> **DO THIS**: Write out the lines below as a JSON list of strings, one string per line, leaving out any blank lines.

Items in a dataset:
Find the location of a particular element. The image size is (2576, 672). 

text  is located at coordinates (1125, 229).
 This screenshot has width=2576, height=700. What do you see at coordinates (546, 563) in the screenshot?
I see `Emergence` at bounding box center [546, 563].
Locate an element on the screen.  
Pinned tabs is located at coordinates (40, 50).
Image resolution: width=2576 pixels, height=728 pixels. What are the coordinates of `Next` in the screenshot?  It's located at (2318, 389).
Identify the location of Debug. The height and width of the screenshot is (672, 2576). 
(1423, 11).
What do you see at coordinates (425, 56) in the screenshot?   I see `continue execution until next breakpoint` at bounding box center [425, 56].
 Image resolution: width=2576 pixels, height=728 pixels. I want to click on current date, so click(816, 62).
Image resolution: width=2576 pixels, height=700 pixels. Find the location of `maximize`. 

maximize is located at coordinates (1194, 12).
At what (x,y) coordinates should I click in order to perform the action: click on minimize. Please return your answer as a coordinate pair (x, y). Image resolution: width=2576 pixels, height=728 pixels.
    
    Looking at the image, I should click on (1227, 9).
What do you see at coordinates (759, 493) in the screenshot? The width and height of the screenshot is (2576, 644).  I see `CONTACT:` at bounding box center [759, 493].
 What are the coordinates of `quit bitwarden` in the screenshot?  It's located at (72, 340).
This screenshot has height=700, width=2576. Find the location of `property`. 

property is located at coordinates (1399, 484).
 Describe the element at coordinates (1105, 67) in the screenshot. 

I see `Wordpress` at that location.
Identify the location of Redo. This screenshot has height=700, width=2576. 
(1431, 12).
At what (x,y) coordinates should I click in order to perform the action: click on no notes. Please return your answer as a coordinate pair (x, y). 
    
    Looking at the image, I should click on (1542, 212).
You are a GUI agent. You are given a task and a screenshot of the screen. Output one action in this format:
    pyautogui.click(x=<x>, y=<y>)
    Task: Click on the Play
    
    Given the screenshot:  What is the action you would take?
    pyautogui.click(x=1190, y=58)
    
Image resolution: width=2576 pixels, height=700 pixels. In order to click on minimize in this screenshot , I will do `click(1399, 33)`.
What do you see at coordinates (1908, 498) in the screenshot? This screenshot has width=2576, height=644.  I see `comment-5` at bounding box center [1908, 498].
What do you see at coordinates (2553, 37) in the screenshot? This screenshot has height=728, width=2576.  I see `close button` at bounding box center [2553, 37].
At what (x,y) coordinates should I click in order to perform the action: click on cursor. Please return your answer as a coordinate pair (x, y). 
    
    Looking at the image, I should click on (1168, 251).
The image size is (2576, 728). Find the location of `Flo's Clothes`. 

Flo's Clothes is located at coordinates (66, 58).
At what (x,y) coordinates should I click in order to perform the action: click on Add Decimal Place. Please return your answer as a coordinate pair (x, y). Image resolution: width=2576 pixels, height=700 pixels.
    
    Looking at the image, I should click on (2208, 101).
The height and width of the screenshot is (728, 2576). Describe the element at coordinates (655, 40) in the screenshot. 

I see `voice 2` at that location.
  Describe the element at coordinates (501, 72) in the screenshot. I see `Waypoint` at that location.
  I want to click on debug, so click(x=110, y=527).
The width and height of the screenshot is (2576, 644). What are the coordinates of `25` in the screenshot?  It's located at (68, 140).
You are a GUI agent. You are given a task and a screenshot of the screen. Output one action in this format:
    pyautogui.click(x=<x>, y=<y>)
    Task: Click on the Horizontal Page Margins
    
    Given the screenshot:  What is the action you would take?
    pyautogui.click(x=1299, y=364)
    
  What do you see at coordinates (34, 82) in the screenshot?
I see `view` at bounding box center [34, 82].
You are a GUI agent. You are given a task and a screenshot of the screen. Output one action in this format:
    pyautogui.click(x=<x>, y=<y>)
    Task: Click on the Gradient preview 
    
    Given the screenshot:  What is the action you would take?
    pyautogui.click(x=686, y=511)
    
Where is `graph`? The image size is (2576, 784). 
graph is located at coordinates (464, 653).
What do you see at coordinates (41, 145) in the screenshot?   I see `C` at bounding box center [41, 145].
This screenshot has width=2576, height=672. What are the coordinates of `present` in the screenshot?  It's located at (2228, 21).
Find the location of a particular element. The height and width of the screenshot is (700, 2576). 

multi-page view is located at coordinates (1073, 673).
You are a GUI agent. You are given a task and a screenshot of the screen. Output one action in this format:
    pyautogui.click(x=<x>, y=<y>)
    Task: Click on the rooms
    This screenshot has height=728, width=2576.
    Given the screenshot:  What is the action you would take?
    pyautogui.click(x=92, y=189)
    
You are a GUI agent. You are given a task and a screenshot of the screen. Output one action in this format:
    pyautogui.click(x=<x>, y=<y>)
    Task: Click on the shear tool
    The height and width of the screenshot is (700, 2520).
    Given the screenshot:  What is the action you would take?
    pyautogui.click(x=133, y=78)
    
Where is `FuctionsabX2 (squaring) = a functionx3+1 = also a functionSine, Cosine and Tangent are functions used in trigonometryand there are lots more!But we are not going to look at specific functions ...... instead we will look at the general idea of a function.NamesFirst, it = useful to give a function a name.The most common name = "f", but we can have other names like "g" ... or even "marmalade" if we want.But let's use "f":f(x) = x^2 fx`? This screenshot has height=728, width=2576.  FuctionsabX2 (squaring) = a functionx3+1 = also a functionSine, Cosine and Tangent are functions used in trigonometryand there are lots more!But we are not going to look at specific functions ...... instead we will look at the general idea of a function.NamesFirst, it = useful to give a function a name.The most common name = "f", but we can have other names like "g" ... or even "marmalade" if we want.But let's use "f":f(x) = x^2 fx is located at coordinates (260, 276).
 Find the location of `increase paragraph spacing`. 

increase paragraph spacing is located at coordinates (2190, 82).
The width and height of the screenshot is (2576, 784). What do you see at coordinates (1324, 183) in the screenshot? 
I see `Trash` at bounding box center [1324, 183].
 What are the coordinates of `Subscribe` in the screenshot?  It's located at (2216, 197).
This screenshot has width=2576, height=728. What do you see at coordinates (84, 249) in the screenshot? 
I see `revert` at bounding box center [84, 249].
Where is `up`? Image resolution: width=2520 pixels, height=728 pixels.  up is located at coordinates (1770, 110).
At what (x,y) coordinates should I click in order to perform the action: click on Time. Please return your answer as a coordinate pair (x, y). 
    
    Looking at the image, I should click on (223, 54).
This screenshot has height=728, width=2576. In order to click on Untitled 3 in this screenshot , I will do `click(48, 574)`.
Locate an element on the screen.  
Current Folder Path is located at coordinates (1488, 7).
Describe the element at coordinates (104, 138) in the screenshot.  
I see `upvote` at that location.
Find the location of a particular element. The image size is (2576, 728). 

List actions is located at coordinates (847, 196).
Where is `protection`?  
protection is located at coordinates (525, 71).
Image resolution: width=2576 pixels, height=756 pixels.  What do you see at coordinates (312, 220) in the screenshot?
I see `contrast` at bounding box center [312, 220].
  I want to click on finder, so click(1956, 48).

> **REPLY TO THE TASK**:
[
  "Find the location of a particular element. The image size is (2576, 672). ",
  "text  is located at coordinates (1125, 229).",
  " This screenshot has width=2576, height=700. What do you see at coordinates (546, 563) in the screenshot?",
  "I see `Emergence` at bounding box center [546, 563].",
  "Locate an element on the screen.  ",
  "Pinned tabs is located at coordinates (40, 50).",
  "Image resolution: width=2576 pixels, height=728 pixels. What are the coordinates of `Next` in the screenshot?  It's located at (2318, 389).",
  "Identify the location of Debug. The height and width of the screenshot is (672, 2576). ",
  "(1423, 11).",
  "What do you see at coordinates (425, 56) in the screenshot?   I see `continue execution until next breakpoint` at bounding box center [425, 56].",
  " Image resolution: width=2576 pixels, height=728 pixels. I want to click on current date, so click(816, 62).",
  "Image resolution: width=2576 pixels, height=700 pixels. Find the location of `maximize`. ",
  "maximize is located at coordinates (1194, 12).",
  "At what (x,y) coordinates should I click in order to perform the action: click on minimize. Please return your answer as a coordinate pair (x, y). Image resolution: width=2576 pixels, height=728 pixels.",
  "    Looking at the image, I should click on (1227, 9).",
  "What do you see at coordinates (759, 493) in the screenshot? The width and height of the screenshot is (2576, 644).  I see `CONTACT:` at bounding box center [759, 493].",
  " What are the coordinates of `quit bitwarden` in the screenshot?  It's located at (72, 340).",
  "This screenshot has height=700, width=2576. Find the location of `property`. ",
  "property is located at coordinates (1399, 484).",
  " Describe the element at coordinates (1105, 67) in the screenshot. ",
  "I see `Wordpress` at that location.",
  "Identify the location of Redo. This screenshot has height=700, width=2576. ",
  "(1431, 12).",
  "At what (x,y) coordinates should I click in order to perform the action: click on no notes. Please return your answer as a coordinate pair (x, y). ",
  "    Looking at the image, I should click on (1542, 212).",
  "You are a GUI agent. You are given a task and a screenshot of the screen. Output one action in this format:",
  "    pyautogui.click(x=<x>, y=<y>)",
  "    Task: Click on the Play",
  "    Given the screenshot:  What is the action you would take?",
  "    pyautogui.click(x=1190, y=58)",
  "Image resolution: width=2576 pixels, height=700 pixels. In order to click on minimize in this screenshot , I will do `click(1399, 33)`.",
  "What do you see at coordinates (1908, 498) in the screenshot? This screenshot has width=2576, height=644.  I see `comment-5` at bounding box center [1908, 498].",
  "What do you see at coordinates (2553, 37) in the screenshot? This screenshot has height=728, width=2576.  I see `close button` at bounding box center [2553, 37].",
  "At what (x,y) coordinates should I click in order to perform the action: click on cursor. Please return your answer as a coordinate pair (x, y). ",
  "    Looking at the image, I should click on (1168, 251).",
  "The image size is (2576, 728). Find the location of `Flo's Clothes`. ",
  "Flo's Clothes is located at coordinates (66, 58).",
  "At what (x,y) coordinates should I click in order to perform the action: click on Add Decimal Place. Please return your answer as a coordinate pair (x, y). Image resolution: width=2576 pixels, height=700 pixels.",
  "    Looking at the image, I should click on (2208, 101).",
  "The height and width of the screenshot is (728, 2576). Describe the element at coordinates (655, 40) in the screenshot. ",
  "I see `voice 2` at that location.",
  "  Describe the element at coordinates (501, 72) in the screenshot. I see `Waypoint` at that location.",
  "  I want to click on debug, so click(x=110, y=527).",
  "The width and height of the screenshot is (2576, 644). What are the coordinates of `25` in the screenshot?  It's located at (68, 140).",
  "You are a GUI agent. You are given a task and a screenshot of the screen. Output one action in this format:",
  "    pyautogui.click(x=<x>, y=<y>)",
  "    Task: Click on the Horizontal Page Margins",
  "    Given the screenshot:  What is the action you would take?",
  "    pyautogui.click(x=1299, y=364)",
  "  What do you see at coordinates (34, 82) in the screenshot?",
  "I see `view` at bounding box center [34, 82].",
  "You are a GUI agent. You are given a task and a screenshot of the screen. Output one action in this format:",
  "    pyautogui.click(x=<x>, y=<y>)",
  "    Task: Click on the Gradient preview ",
  "    Given the screenshot:  What is the action you would take?",
  "    pyautogui.click(x=686, y=511)",
  "Where is `graph`? The image size is (2576, 784). ",
  "graph is located at coordinates (464, 653).",
  "What do you see at coordinates (41, 145) in the screenshot?   I see `C` at bounding box center [41, 145].",
  "This screenshot has width=2576, height=672. What are the coordinates of `present` in the screenshot?  It's located at (2228, 21).",
  "Find the location of a particular element. The height and width of the screenshot is (700, 2576). ",
  "multi-page view is located at coordinates (1073, 673).",
  "You are a GUI agent. You are given a task and a screenshot of the screen. Output one action in this format:",
  "    pyautogui.click(x=<x>, y=<y>)",
  "    Task: Click on the rooms",
  "    This screenshot has height=728, width=2576.",
  "    Given the screenshot:  What is the action you would take?",
  "    pyautogui.click(x=92, y=189)",
  "You are a GUI agent. You are given a task and a screenshot of the screen. Output one action in this format:",
  "    pyautogui.click(x=<x>, y=<y>)",
  "    Task: Click on the shear tool",
  "    The height and width of the screenshot is (700, 2520).",
  "    Given the screenshot:  What is the action you would take?",
  "    pyautogui.click(x=133, y=78)",
  "Where is `FuctionsabX2 (squaring) = a functionx3+1 = also a functionSine, Cosine and Tangent are functions used in trigonometryand there are lots more!But we are not going to look at specific functions ...... instead we will look at the general idea of a function.NamesFirst, it = useful to give a function a name.The most common name = \"f\", but we can have other names like \"g\" ... or even \"marmalade\" if we want.But let's use \"f\":f(x) = x^2 fx`? This screenshot has height=728, width=2576.  FuctionsabX2 (squaring) = a functionx3+1 = also a functionSine, Cosine and Tangent are functions used in trigonometryand there are lots more!But we are not going to look at specific functions ...... instead we will look at the general idea of a function.NamesFirst, it = useful to give a function a name.The most common name = \"f\", but we can have other names like \"g\" ... or even \"marmalade\" if we want.But let's use \"f\":f(x) = x^2 fx is located at coordinates (260, 276).",
  " Find the location of `increase paragraph spacing`. ",
  "increase paragraph spacing is located at coordinates (2190, 82).",
  "The width and height of the screenshot is (2576, 784). What do you see at coordinates (1324, 183) in the screenshot? ",
  "I see `Trash` at bounding box center [1324, 183].",
  " What are the coordinates of `Subscribe` in the screenshot?  It's located at (2216, 197).",
  "This screenshot has width=2576, height=728. What do you see at coordinates (84, 249) in the screenshot? ",
  "I see `revert` at bounding box center [84, 249].",
  "Where is `up`? Image resolution: width=2520 pixels, height=728 pixels.  up is located at coordinates (1770, 110).",
  "At what (x,y) coordinates should I click in order to perform the action: click on Time. Please return your answer as a coordinate pair (x, y). ",
  "    Looking at the image, I should click on (223, 54).",
  "This screenshot has height=728, width=2576. In order to click on Untitled 3 in this screenshot , I will do `click(48, 574)`.",
  "Locate an element on the screen.  ",
  "Current Folder Path is located at coordinates (1488, 7).",
  "Describe the element at coordinates (104, 138) in the screenshot.  ",
  "I see `upvote` at that location.",
  "Find the location of a particular element. The image size is (2576, 728). ",
  "List actions is located at coordinates (847, 196).",
  "Where is `protection`?  ",
  "protection is located at coordinates (525, 71).",
  "Image resolution: width=2576 pixels, height=756 pixels.  What do you see at coordinates (312, 220) in the screenshot?",
  "I see `contrast` at bounding box center [312, 220].",
  "  I want to click on finder, so click(1956, 48)."
]